The long-rumored Apple AR headset could finally become a real product in 2023, but there are still many questions about how it will actually function. In a new breakdown of how the headset will work, Apple’s attempt to take on Meta and others will rely on producing a great operating system experience, as well as high-specification hardware.
Driving the entire device will be an operating system that will have an iOS-like interface, according to Bloomberg. The operating system, xrOS, will be completely in 3D, and offer many of the same features as iOS and iPadOS, including a version of Safari, Photos, Mail, Messages, and Calendar.
The aim is to apparently offer an experience familiar to iPhone and iPad users.
To navigate the environment, hand, finger, and eye tracking will be used via several cameras and sensors, with gestures such as pinching their thumb and index finger used to trigger items. Eye tracking will allow users to select elements from a menu, without clumsily doing so with their hands.
Despite being a headset that covers the head, FaceTime will still be usable, with the headset realistically rendering a user’s face and body in VR as an avatar. This would be wildly different from Meta’s approach, which relies on cartoon-like avatars instead.
The realistic avatars will only be supported in one-on-one video chats due to the high amount of processing power required for it to work. For multiple people, additional users could be displayed as an icon or as Memoji.
A Digital Crown, like the Apple Watch version, will be used to switch users between AR and VR modes, so that they can gradually move between the two depending on how much of the real-world environment they need to see.
To further productivity, the headset will also be able to work as an external monitor for a Mac. The user’s Mac display will be visible in VR, but control of the computer is still performed using a trackpad, mouse, or physical keyboard.
This sort of system is available elsewhere, including Meta’s Horizon Workrooms, which also employs a passthrough system so you can access a Mac’s keyboard and mouse.
To enter text into the system, users will still have an option to do it entirely in-headset. Technology is being made to allow users to type in midair with their hands on a virtual keyboard, however it apparently won’t be ready for the initial launch of the device.
Siri can also be used to enter text via dictation.
An App Store will also be offered, complete with third-party software that could be installed, much like the iOS variant. The famous home screen will also make an appearance, compete with a grid of app icons and pinnable widgets. App Store
Powered by a variation of the M2 chip and a dedicated graphics processor called the “Reality Processor,” the headset will have two ultra-resolution displays developed with Sony, as well as a collection of cameras to handle pass-through mode. To ensure the screen is visible to glasses users, Apple will offer custom lenses that can rest inside the enclosure itself.

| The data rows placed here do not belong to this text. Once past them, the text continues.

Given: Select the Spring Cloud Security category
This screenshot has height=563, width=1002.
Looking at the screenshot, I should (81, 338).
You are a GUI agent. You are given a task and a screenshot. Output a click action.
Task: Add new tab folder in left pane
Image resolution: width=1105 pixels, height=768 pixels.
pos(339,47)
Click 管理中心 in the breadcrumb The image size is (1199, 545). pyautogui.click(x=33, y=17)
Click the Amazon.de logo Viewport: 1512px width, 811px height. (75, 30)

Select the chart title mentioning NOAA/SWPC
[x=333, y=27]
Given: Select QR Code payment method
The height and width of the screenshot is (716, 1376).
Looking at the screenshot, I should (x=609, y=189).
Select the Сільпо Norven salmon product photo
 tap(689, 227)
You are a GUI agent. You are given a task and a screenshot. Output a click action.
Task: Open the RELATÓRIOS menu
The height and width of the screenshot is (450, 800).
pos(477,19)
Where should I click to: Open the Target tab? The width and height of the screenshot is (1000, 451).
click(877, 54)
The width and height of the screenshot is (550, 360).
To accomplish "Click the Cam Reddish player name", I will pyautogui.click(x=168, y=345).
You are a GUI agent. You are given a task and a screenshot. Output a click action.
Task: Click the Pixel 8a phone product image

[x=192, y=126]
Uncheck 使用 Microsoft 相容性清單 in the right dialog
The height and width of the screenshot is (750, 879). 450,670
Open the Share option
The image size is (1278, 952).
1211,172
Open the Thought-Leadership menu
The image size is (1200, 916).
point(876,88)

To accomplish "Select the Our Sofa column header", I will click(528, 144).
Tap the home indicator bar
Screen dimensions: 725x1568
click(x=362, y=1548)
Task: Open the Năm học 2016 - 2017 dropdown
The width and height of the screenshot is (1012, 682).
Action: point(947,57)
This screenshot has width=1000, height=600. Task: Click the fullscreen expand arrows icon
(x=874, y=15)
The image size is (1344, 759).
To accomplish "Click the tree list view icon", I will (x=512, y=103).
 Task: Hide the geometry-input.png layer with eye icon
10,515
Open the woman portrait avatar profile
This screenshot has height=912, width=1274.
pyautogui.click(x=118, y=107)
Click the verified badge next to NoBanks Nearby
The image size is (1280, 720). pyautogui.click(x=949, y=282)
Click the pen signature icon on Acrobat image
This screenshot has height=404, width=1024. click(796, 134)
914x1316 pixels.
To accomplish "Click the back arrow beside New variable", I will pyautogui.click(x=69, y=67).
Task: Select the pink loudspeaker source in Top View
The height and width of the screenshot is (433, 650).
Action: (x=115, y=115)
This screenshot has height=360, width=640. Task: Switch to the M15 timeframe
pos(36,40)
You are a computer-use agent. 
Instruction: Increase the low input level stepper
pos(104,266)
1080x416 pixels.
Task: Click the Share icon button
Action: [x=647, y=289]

Power is derived from a battery pack, which will be approximately the size of two iPhone 14 Pro Maxes stacked on each other, with power lasting for up to two hours.
However, a prototype headset has the battery pack designed to fit into a user’s pocket, rather than being attached to the headset’s headband or incorporated into the headset itself. This tethered approach may cause problems for users in the long run, but it will also reduce the weight of the headset sat on their heads.
Current speculation is for a launch unveiling the headset in early 2023, for release later in the year for around $3,000.
As part of Apple’s promotional efforts, it may go down the route of the Apple Watch in creating a store-within-a-store, so customers can try out the headsets before buying it.
This could provide Apple with a byproduct of extra sales, as a customer may end up acquiring an iPad or other products from the store, even if they don’t pay for the headset itself.